Однажды утром, ранее обыкновенного часа, в который вставала Людовика, ее разбудил голос Эммы.

Женщина тормошила ее за руку. Она открыла глаза, увидела перед собою веселое лицо Эммы и услыхала:

– Генрих приехал. Прискакал поутру. В сумерки или к вечеру будет граф.

Людовика вскочила с постели, обняла Эмму и расцеловала ее. Тотчас оделась она и упросила Эмму тайно, тихонько от всех позвать любимого курьера отца к себе.

Эмма затруднялась, что скажет графиня, если узнает.

– Ничего, я беру все на себя.

И Людовика весело объяснила Эмме, что времена переменились, что она уже не хочет соблюдать разные мелочи и не боится нарушить церемониал их обыденной жизни.

– Ну, рассердится, если узнает, что ж из этого! – смеялась Людовика. – Ведь через месяц или два я буду замужем, меня уже здесь не будет, я сама буду хозяйкой.

Эмма сообразила, что действительно обстоятельства переменились за последнее время, что молодая девушка может, не боясь, позволить себе некоторые капризы. А главное, Эмма понимала, что после свадьбы своей молодой барышни она, конечно, поедет за ней, покинет этот замок и старую графиню, следовательно, ей нечего бояться навлечь на себя теперь ее гнев.

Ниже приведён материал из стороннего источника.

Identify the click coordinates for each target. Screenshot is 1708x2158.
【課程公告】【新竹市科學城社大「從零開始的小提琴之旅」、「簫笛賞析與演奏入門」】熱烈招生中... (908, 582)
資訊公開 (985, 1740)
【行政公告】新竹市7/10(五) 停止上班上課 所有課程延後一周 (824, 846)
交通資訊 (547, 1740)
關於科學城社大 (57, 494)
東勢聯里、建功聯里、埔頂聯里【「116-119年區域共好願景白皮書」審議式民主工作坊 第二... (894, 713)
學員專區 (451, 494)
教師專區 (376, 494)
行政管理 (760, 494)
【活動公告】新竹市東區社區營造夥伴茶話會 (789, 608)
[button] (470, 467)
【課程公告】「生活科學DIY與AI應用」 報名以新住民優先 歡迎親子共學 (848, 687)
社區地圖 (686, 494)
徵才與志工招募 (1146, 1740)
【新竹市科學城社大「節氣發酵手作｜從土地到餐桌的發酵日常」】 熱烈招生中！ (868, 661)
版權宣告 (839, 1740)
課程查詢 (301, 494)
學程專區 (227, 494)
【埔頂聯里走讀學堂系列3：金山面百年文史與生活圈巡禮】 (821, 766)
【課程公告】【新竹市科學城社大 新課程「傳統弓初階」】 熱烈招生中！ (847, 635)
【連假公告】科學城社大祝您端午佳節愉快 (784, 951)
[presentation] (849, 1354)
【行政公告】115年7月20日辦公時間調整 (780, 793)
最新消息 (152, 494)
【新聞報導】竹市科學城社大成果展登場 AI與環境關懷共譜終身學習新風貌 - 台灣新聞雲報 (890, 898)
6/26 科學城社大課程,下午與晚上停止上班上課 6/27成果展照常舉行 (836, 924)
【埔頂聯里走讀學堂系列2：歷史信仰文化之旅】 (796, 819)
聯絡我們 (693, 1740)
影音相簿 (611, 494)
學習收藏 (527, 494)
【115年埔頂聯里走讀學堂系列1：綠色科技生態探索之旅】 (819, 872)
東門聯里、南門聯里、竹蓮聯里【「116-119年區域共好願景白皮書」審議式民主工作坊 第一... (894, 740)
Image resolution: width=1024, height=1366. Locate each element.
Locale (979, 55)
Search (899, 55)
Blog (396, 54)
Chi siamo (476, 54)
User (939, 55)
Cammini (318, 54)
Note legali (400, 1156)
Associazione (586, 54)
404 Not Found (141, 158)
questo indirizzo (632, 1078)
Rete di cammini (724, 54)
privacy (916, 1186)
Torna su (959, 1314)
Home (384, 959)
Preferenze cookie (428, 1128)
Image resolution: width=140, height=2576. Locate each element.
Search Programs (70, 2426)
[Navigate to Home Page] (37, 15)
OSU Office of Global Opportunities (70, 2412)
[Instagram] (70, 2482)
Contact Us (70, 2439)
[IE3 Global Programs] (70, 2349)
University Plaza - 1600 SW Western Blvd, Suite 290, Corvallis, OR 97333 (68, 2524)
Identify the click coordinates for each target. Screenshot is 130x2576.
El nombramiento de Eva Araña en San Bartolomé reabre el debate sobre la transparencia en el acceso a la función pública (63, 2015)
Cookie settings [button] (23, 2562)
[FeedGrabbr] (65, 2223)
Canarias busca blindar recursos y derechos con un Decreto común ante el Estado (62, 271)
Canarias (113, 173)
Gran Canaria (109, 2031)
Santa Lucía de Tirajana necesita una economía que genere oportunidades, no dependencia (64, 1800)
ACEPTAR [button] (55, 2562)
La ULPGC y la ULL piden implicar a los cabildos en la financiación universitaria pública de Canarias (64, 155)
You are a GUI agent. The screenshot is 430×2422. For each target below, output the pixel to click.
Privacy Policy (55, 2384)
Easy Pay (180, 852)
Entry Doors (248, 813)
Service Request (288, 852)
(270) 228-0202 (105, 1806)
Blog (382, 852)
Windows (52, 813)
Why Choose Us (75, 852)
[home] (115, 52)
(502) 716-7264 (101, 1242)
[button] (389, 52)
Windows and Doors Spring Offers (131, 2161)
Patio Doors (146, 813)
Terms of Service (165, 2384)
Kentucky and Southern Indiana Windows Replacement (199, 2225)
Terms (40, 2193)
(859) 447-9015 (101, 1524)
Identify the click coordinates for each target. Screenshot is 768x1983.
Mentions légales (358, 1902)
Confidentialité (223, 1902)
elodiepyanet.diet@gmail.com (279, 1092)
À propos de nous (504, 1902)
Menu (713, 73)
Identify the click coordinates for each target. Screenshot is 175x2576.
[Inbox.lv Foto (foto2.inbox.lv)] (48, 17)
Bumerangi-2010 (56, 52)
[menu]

Через полчаса явился красивый молодой малый с золотистыми волосами, добрыми синими глазами, который во всех путешествиях графа исполнял должность скорохода или передового курьера, готовил почтовых лошадей и расплачивался.

Генрих не мог сообщить молодой барышне ничего особенного, а о том, что он мог бы сказать ей интересного, конечно, он умолчал из боязни навлечь на себя гнев графа, который ненавидел болтунов.

Людовика узнала от скорохода, что отец здоров, очень весел, что таким веселым никогда еще никто не видал его, что он помолодел на десять лет. Какое было последнее местопребывание графа и откуда он двинулся прямо домой, Генрих, смущаясь, отказался объяснить. В этом и был весь секрет или сюрприз, который готовился молодой девушке.

Во всяком случае, Людовика догадалась, что ее будущая резиденция довольно далека от их замка, быть может, близ границы Франции, потому что Генрих проболтался только в одном. Он сказал, что в обратный путь граф приказал ехать с особенной быстротой, чтобы быть скорее дома, и что поэтому им пришлось делать по нескольку миль или по триста верст в сутки. Да и то в одном городке граф настиг его и приехал в ту минуту, когда Генрих выезжал далее; а по обыкновению он заготавливал все и ехал впереди, по крайней мере, на десятичасовом расстоянии.

– Но верно ли приедет сегодня граф?

– Непременно, – ответил Генрих.

– Но ведь вы ни сегодня, ни вчера его не видали. Вы были все впереди?

– Я вам отвечаю за это головой. – И Генрих даже как-то удивился.

Он так хорошо знал и свою аккуратность, и точность всех действий графа, что ему даже странно казалось, как можно предполагать и сомневаться, что барин не будет в замке так, как он сказал, то есть в сумерки или вечером.

– Но ведь могло что-нибудь случиться? Могла сломаться карета, – возражала Людовика.

– Тогда граф пересядет в фургон и будет продолжать путь.

– Болезнь, – говорила Людовика, не зная, что придумать, и внутренне радуясь той уверенности, которая была на лице и в ответах скорохода.

– Болезнь менее чем когда-либо, – усмехнулся Генрих. – Граф чувствовал себя перед отъездом лучше, чем когда-либо. А если бы какое нездоровье могло случиться, то, конечно, это не помешает ему скакать домой. Повторяю вам, что мы никогда так не мчались, как в этот раз.

Дав скороходу два червонца, Людовика села у окна, из которого видна была дорога, и объявила, что она до вечера не отойдет от него ни на шаг. Вместе с этим она решилась, не спуская глаз с дороги, на особенно смелый поступок, который шел вразрез с обычаем дома.